Well it is exactly two weeks ago since I was diagnosed. I hoped against the odds that it wasn't going to be PD.
As a lady of 43 married with a 3 year old daughter it came as a mighty blow. I have been suffering with excessive cramps in my left leg for a year and a half, and a loss of use of my left arm, which being an administrator was not good for my typing skills for at least a year.
Silly me, at first I thought the loss of use in my arm was just stiffness of the joints or something and ignored it. However, as time went on I thought this was not right and in February I finally went to see the Dr. Finally an appointment arrived to see the Neurologist in July, however two weeks prior to the appointment I found out it was cancelled and moved to mid-August. I approached the doctor who then told me his suspicions of what was causing the problems, it was the biggest shock in the world and I couldn't control my tears (even now remembering that day it brings tears to my eyes).
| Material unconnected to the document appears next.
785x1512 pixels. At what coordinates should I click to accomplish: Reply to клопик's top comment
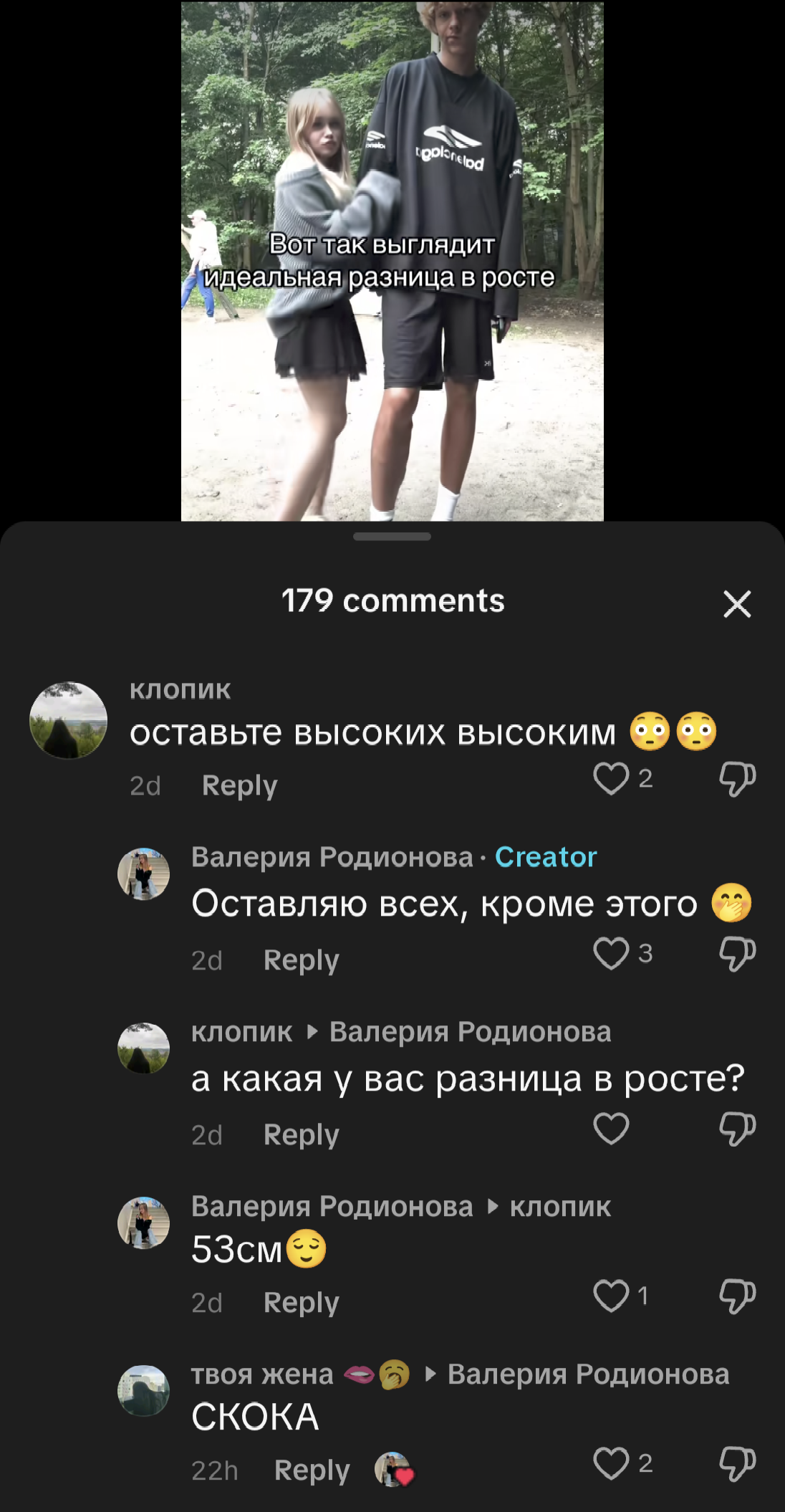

I went for the scans and on receipt of a letter I was copied in on I finally realised that I was really facing the possibility of PD.
The day of finally receiving that diagnosis I thought to myself I will be strong and I won't shed tears, but as you can appreciate I didn't pull it off.
Since that day I have been taking the medication prescribed, and I have to say that typing has become slightly easier, my walking has also improved.
I think that when you first get that diagnosis you think it is the end of the world, but it isn't, it moves slowly and with drug control it makes life slightly easier.
My one true fear was not for myself but for my daughter. A fear that I had passed this onto her. I know that deep down there is not a bloody thing I can do about this but just pray it has passed her by.
Being an older mother I had made a promise of taking her to Disney World when she is 7/8 years old and I plan to do that trip come hell or high water. I have promised myself I will do as much as I can do and enjoy life to the full (even if there are things I cannot do).
A friend of mine who is only 35 years old is facing a kidney transplant, her little boy is two days older than my daughter. Thinking of her and her family made me realise I can cope with this and there are a lot more people worse off in this world.
Sorry folks for rambling on, but sometimes it is easier to say things on a page then in real life (and also I wanted to test my typing lol).